Robin Blaser, a San Francisco Poet of the hip 1950's, though marinated in Canadian brine through long years at Simon Fraser, still retains much of the influence of his American past. Pell Mell (Coach House $12.95) is very typical of American modernism in its structure, stretching back to Uncle Ezra to produce what Blaser describes as a volume of "random" poems which are also "a further movement in one long work that I call The Holy Forest, though that need not trouble the reader because the forest is full grown.'

Pell Mell has really no more to do with the tradition of Canadian poetry than the fact that it was written here, but it will be of interest to readers of mid-century American poetry who want to trace what happened to the lesser members of that movement after its really important figures, Kenneth Rexroth and Robert Duncan, died in the flesh but not in memory.

Ron Smith has long been a key figure in the West Coast literary scene, and there are many of us, readers and writers, who feel indebted to him for the work he has done over the years at Oolichan Press, publishing poetry and fiction with fine editorial taste and visual elegance. A recent Oolichan poetry offering, for example, is Circus Dogs ($7.95) by Tommy Douglas (not the late politician), a whimsical, surrealistic collection of bizarre encounters and strange juxtapositions.

After a long silence as a poet, Ron Smith has now published A Buddha Named Baudelaire ($7.95) with Sono Nis Press rather than with his own Oolichan.

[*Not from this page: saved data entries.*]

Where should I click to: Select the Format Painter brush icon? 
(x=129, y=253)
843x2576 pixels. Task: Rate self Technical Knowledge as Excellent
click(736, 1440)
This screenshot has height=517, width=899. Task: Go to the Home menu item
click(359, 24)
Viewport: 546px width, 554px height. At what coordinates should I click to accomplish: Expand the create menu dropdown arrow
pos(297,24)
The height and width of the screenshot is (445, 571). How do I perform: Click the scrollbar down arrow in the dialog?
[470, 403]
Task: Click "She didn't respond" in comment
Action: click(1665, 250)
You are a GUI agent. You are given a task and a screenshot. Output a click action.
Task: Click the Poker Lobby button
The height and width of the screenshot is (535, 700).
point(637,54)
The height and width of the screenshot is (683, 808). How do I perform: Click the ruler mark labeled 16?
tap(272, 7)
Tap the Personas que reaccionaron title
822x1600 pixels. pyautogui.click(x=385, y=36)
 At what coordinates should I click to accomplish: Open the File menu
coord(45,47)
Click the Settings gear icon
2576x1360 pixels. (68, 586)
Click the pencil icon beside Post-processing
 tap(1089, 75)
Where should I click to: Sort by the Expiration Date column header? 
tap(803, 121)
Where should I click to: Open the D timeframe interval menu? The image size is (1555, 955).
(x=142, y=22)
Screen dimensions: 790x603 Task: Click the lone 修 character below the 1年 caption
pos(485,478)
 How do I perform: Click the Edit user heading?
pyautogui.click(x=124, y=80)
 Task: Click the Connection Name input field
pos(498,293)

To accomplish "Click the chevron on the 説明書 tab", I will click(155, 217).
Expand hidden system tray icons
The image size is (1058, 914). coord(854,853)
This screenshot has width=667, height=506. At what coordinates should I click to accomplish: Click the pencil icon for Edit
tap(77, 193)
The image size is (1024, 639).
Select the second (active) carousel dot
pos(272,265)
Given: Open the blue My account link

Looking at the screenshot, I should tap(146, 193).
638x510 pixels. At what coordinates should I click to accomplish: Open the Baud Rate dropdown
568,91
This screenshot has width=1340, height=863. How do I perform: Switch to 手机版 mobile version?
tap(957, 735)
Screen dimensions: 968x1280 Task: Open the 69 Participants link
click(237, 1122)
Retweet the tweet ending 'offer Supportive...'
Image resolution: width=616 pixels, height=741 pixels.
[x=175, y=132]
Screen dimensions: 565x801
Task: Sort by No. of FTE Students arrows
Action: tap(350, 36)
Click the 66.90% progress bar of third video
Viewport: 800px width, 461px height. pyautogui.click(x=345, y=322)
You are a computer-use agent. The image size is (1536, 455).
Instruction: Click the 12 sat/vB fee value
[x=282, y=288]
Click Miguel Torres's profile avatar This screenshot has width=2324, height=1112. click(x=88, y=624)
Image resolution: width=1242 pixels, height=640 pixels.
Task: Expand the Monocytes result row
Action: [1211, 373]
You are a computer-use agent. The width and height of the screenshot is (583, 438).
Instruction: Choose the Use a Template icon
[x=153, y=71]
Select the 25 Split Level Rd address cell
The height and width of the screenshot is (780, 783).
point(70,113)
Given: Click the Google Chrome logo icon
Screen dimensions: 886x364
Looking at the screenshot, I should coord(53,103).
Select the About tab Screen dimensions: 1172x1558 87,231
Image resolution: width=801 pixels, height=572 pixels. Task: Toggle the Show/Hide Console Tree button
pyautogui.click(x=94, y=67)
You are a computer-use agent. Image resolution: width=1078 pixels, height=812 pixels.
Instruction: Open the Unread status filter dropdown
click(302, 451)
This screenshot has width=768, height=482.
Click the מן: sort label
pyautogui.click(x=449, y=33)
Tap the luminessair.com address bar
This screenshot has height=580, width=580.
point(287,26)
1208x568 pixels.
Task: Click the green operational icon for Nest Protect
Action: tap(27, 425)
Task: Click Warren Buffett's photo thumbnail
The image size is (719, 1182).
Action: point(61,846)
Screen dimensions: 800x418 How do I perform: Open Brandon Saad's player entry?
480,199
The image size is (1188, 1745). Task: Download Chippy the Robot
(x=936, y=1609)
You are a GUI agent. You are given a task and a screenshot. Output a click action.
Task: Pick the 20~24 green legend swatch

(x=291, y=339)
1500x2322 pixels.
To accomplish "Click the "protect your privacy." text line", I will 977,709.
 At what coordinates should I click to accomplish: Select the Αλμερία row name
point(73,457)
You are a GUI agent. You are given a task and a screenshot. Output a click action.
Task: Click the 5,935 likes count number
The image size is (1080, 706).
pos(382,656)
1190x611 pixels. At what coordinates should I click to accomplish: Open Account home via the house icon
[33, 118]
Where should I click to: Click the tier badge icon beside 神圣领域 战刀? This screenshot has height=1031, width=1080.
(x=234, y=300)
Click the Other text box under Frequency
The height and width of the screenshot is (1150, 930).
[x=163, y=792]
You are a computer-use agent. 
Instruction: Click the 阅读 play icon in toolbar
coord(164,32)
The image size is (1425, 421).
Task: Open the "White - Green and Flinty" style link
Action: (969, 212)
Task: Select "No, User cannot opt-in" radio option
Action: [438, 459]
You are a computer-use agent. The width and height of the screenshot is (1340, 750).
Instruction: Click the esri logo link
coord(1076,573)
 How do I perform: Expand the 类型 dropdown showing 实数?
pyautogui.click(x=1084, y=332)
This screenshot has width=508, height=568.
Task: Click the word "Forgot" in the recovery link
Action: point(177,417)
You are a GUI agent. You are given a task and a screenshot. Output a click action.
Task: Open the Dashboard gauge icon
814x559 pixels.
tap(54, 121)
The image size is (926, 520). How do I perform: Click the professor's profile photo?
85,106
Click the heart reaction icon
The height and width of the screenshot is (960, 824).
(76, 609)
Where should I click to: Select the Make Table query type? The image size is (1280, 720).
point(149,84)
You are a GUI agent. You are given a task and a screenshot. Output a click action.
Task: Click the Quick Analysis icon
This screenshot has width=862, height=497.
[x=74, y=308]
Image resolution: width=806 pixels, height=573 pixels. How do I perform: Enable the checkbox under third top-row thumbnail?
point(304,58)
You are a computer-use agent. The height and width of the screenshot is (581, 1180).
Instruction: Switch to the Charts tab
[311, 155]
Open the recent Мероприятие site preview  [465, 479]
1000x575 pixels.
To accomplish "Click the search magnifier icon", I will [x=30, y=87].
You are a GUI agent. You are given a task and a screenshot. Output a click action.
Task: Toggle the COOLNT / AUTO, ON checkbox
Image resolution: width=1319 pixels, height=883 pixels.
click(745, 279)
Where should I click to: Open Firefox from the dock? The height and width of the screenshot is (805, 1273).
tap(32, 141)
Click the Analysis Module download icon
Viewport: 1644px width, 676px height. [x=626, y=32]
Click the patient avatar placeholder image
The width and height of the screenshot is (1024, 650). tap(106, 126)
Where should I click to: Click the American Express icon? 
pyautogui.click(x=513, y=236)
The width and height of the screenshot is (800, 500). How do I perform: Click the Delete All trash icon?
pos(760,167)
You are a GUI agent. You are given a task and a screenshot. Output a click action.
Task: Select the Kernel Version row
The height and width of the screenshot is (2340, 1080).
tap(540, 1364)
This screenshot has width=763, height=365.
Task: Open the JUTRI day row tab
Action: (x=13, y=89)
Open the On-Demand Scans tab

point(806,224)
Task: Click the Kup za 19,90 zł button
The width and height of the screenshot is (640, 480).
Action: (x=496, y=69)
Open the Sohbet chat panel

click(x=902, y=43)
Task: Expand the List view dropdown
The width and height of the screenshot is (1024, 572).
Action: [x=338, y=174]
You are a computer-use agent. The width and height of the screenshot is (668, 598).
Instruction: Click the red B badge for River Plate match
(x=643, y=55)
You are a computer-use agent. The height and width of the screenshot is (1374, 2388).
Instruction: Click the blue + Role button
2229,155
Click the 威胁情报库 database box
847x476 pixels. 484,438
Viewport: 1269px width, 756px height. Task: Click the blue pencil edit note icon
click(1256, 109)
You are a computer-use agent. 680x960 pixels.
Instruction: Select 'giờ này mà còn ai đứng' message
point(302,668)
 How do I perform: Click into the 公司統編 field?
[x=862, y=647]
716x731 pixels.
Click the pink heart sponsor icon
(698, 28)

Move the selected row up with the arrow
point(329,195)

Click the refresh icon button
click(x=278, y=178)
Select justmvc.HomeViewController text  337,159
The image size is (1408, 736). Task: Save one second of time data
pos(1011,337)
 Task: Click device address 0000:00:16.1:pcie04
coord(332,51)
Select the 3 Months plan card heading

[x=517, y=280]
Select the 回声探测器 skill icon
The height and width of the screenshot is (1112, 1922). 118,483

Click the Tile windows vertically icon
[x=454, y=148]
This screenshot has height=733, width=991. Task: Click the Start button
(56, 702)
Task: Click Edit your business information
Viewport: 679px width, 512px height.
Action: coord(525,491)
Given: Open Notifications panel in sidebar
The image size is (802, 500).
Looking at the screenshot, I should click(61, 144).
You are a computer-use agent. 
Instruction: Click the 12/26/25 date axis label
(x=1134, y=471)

If your taste runs to decadent writing and mine does you will like this book.

Ron Smith offers the kind of prose poems which Baudelaire also loved to write, and there is in his work the same sense of the mysterious correspondences of existence, and the same awareness of the visible world existing in all its epiphanous glory, that distinguish the great French poets from Baudelaire d Gautier down to Rimbaud, and which Smith admirably celebrates without. imitating.

A Buddha Named Baudelaire is a fine meditational structure that has been so long in the making that it seems to concentrate the essence of the writer's life and thought into a tight cluster of hard and gemlike flames.